Hacker News new | ask | show | jobs
by liorben-david 1155 days ago
The paper seems to be using homology as the topological feature here. I've done some work in Topological Data Analysis before and it feels like the hidden issue is that computing homology is generally very inefficient(Since it usually amounts to reducing an nxn matrix).

It definitely feels like graphs/topology should be helpful tools to work with data(Since graph-like structures are good representations of the real world), but we need to solve this efficiency issue before this can be possible.
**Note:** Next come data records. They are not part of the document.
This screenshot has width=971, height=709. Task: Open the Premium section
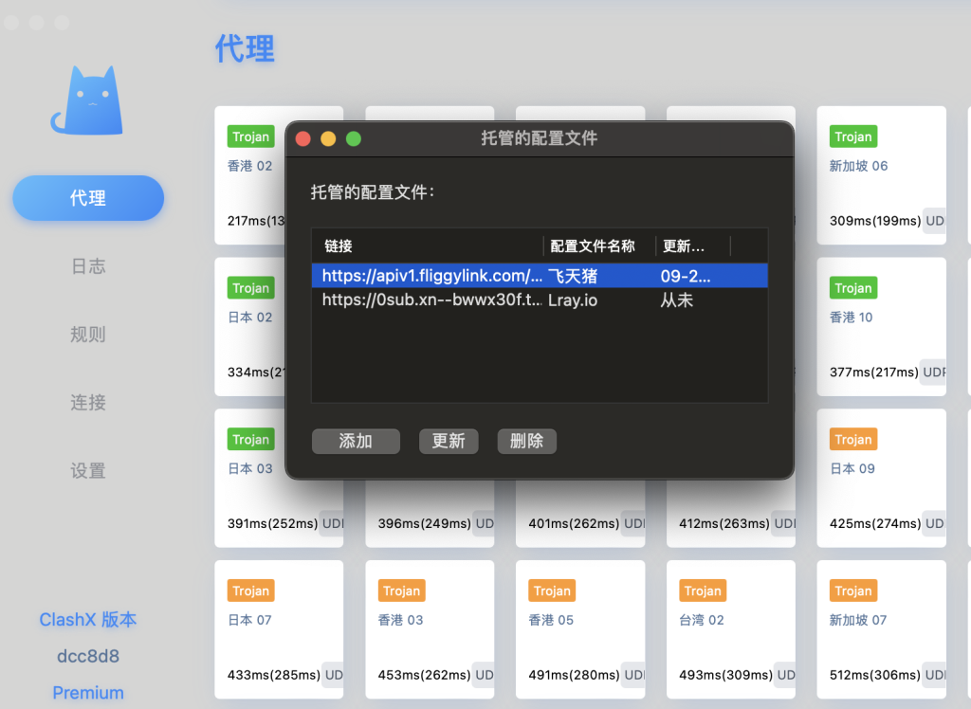click(87, 693)
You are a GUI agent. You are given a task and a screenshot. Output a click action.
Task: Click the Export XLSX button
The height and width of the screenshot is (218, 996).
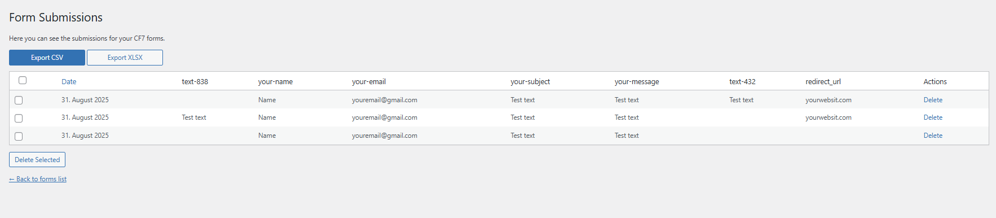(x=125, y=58)
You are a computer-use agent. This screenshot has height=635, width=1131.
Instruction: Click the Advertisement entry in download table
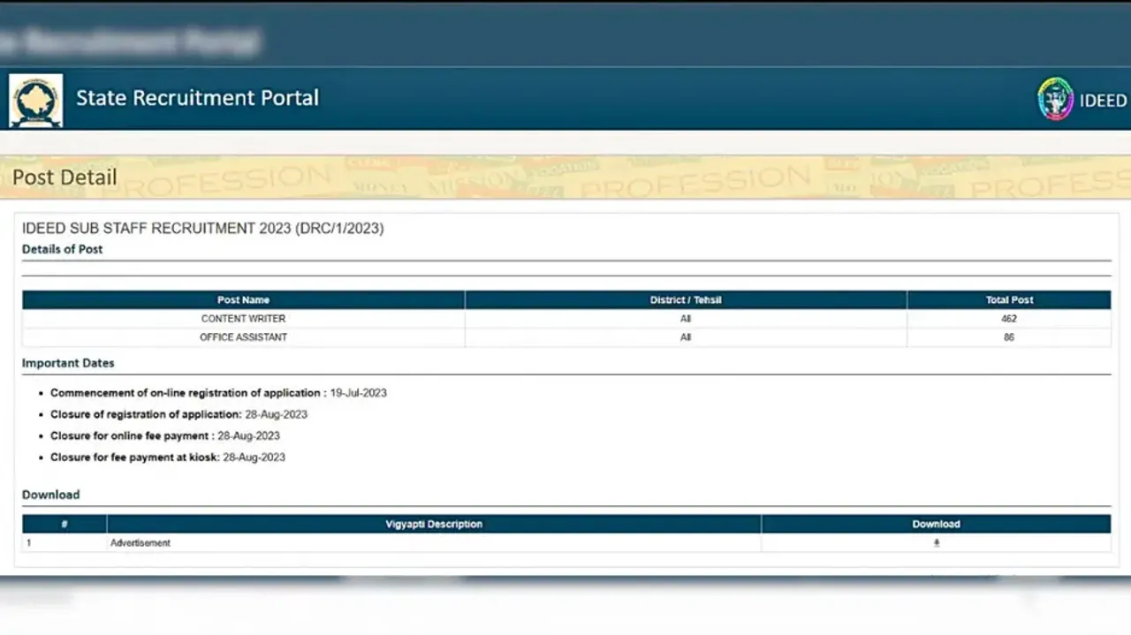(x=140, y=543)
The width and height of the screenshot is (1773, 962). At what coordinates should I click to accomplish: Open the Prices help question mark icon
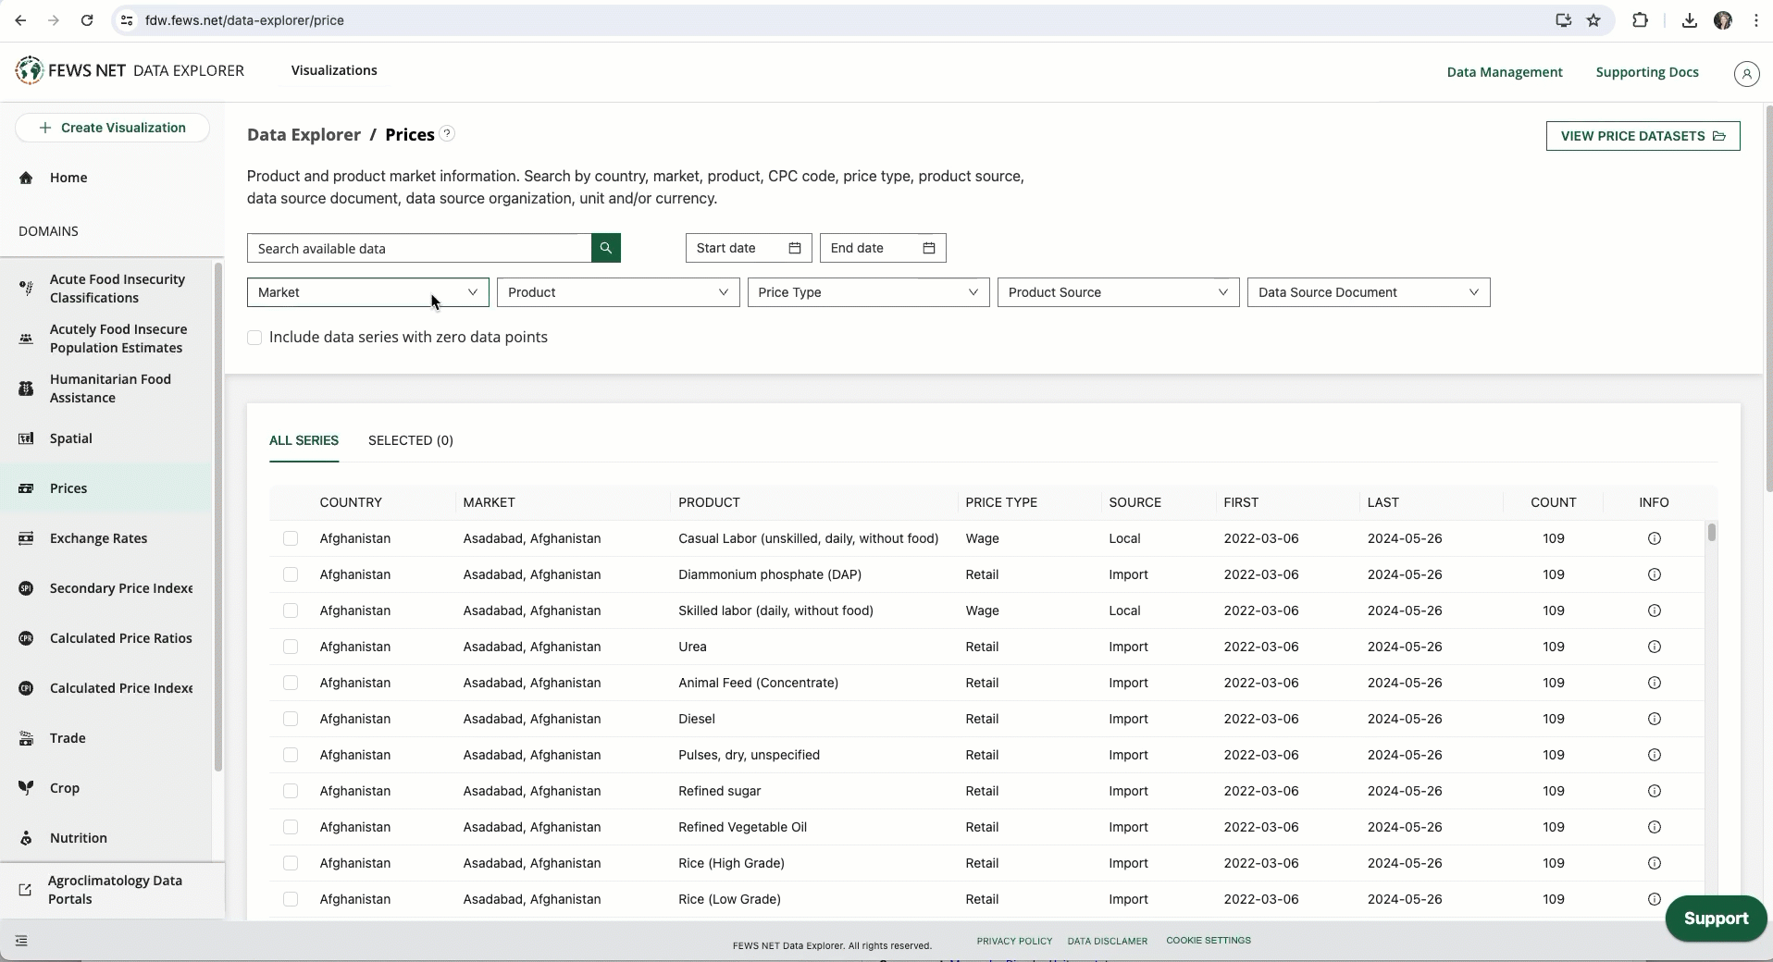point(447,134)
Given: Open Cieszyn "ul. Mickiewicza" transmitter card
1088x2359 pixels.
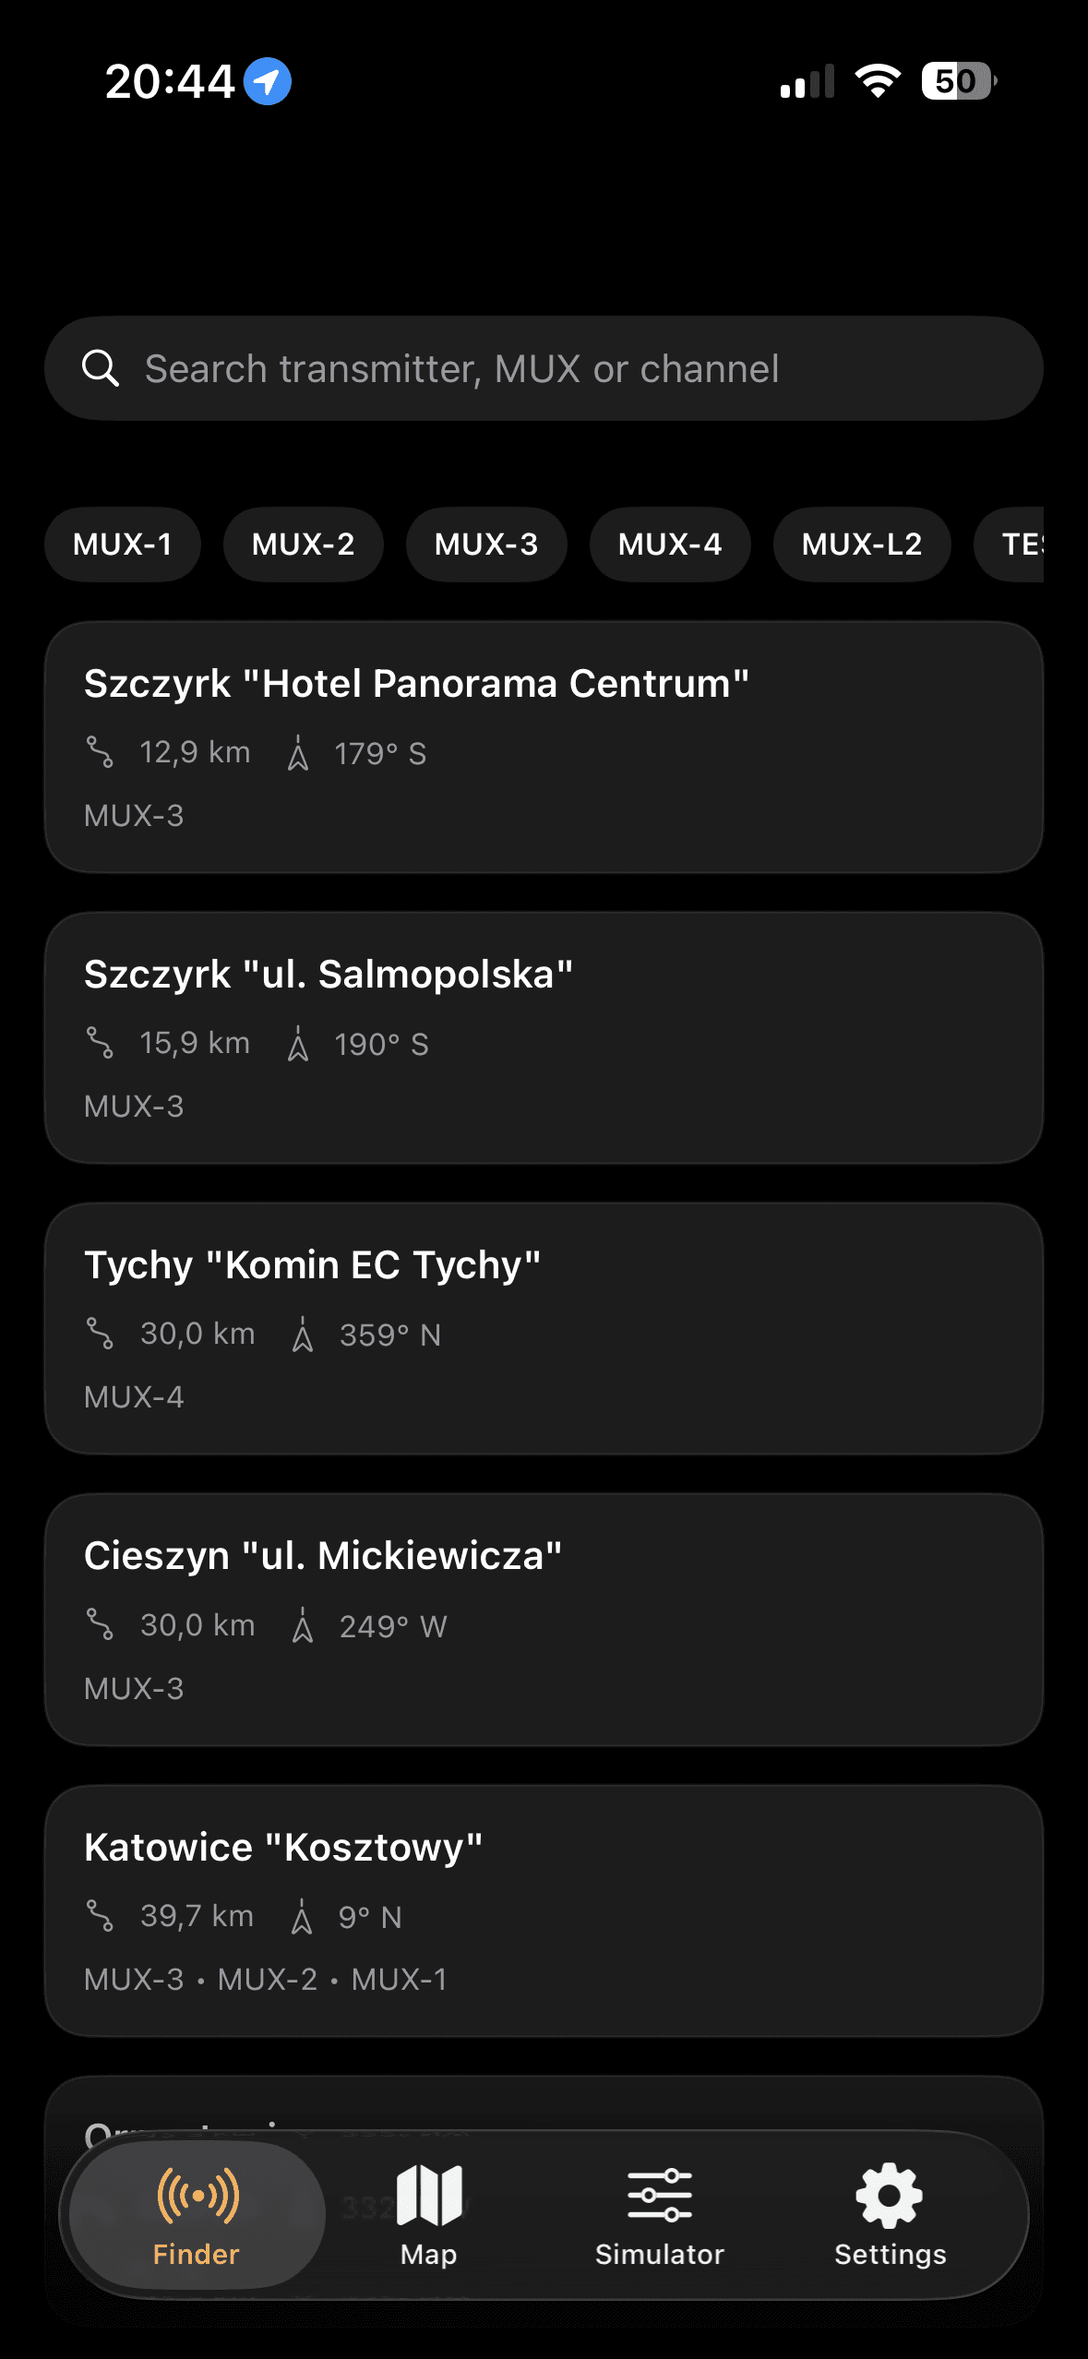Looking at the screenshot, I should coord(544,1619).
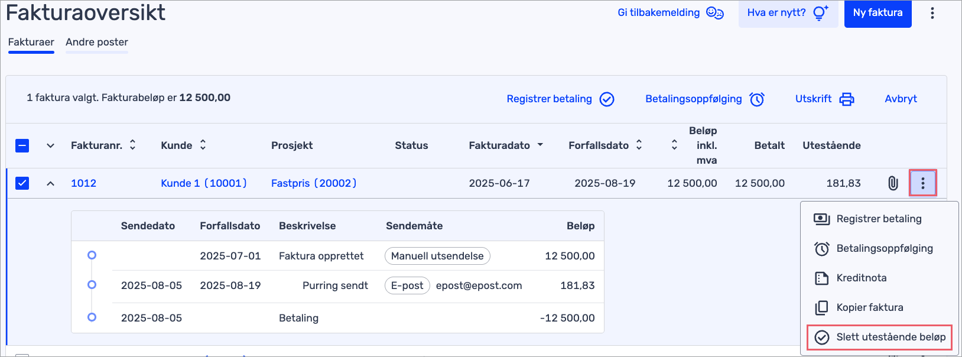962x357 pixels.
Task: Click the lightbulb icon in Hva er nytt
Action: [821, 13]
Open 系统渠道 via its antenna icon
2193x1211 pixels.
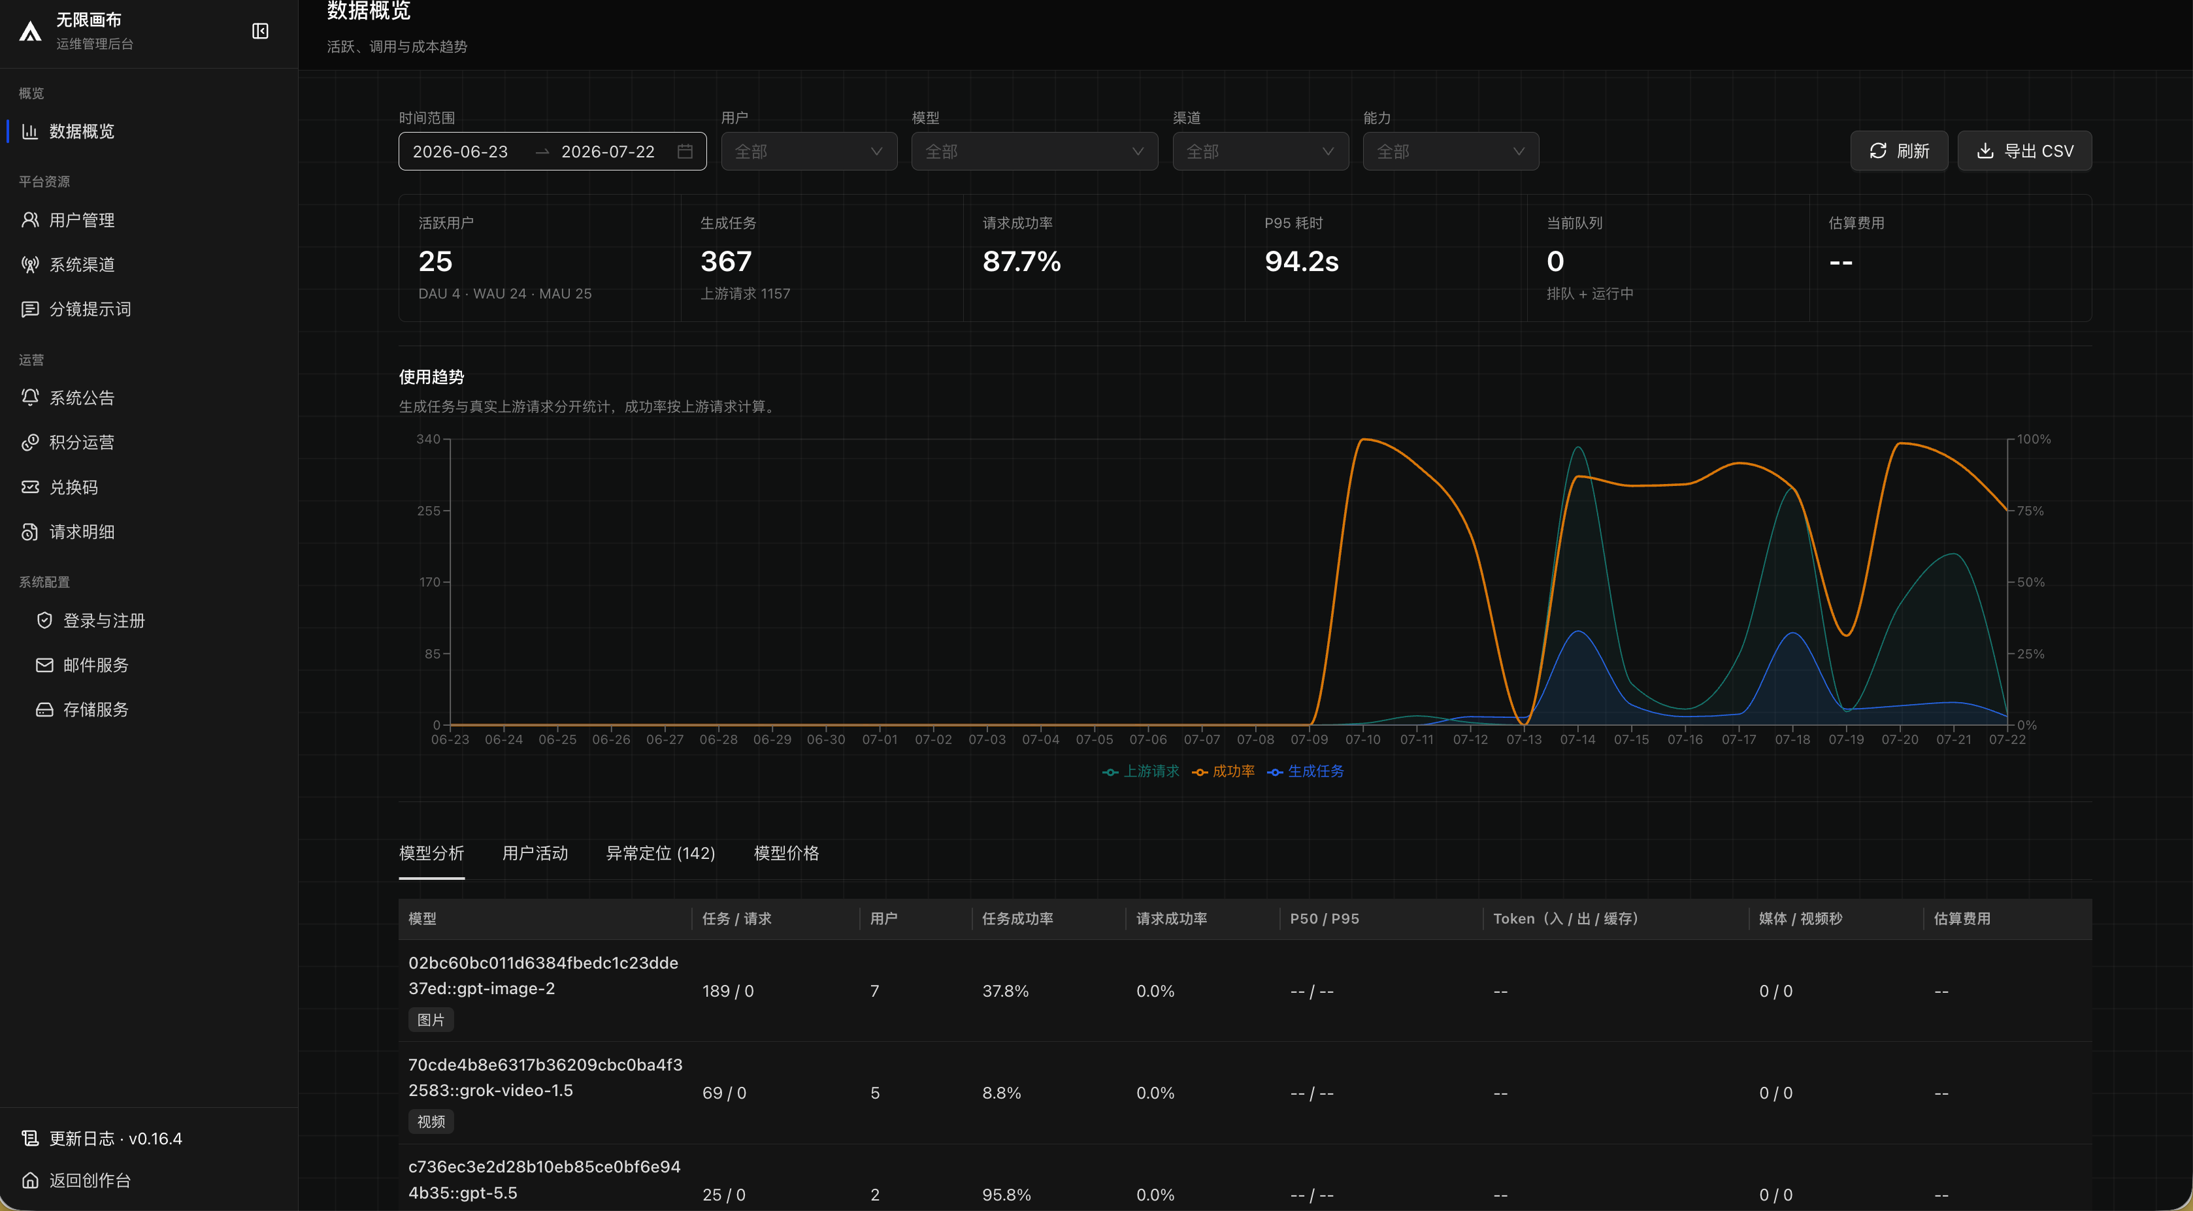click(x=30, y=265)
Also to address the confusion on how category theory comes into it, category theory studies abstract structures where you have objects and relationships between these objects. A lot of algebraic topology(Which is the sort of topology relevant here) is built in the language of category theory(Either by neccesity or by convention).

1 comments

I think most people in the field recognize this efficiency issue and focus on very small NNs. As of yet I have seen very little promising work on improving efficiency, other than work outside of NNs, e.g. Eirene for PH (which is actually a mess under the hood - someone needs to clean up the code base last time I checked - 9 deep nested for loops, really?). There are several options for topological NN layers out there now, but all of them are excruciatingly slow and blow up RAM (CPU run NNs, since typically >500 GB for fairly small problems) very quickly when I have tried them out.
Completely Agree. Part of the issue feels like that the people working on this are far more on the Math side than on the CS side. Like Gunnar Carlson's textbook and papers about Persistent Homology are geared towards algebraic topologists when there is probably a way to explain Persistent Homology that does not rely on category theory, polynomial rings, etc
For suitable specialized cases thins can be quite efficient. For persistent H_0 of VR-complexes in low-dimensional space there is an O(N log(N)) algorithm for N data points; that's decently fast. If you want H_1 I believe (but cannot prove) that there exists an O(N^2 log(N)) algorithm. Beyond H_1 things get painful. Since most PH software is written for general cases they don't tend to avail themselves of these special case shortcuts. Given that H_0 and H_1 of VR-complexes of low dimensional data covers a vast amount of the use cases I think specialized code for this would be worthwhile.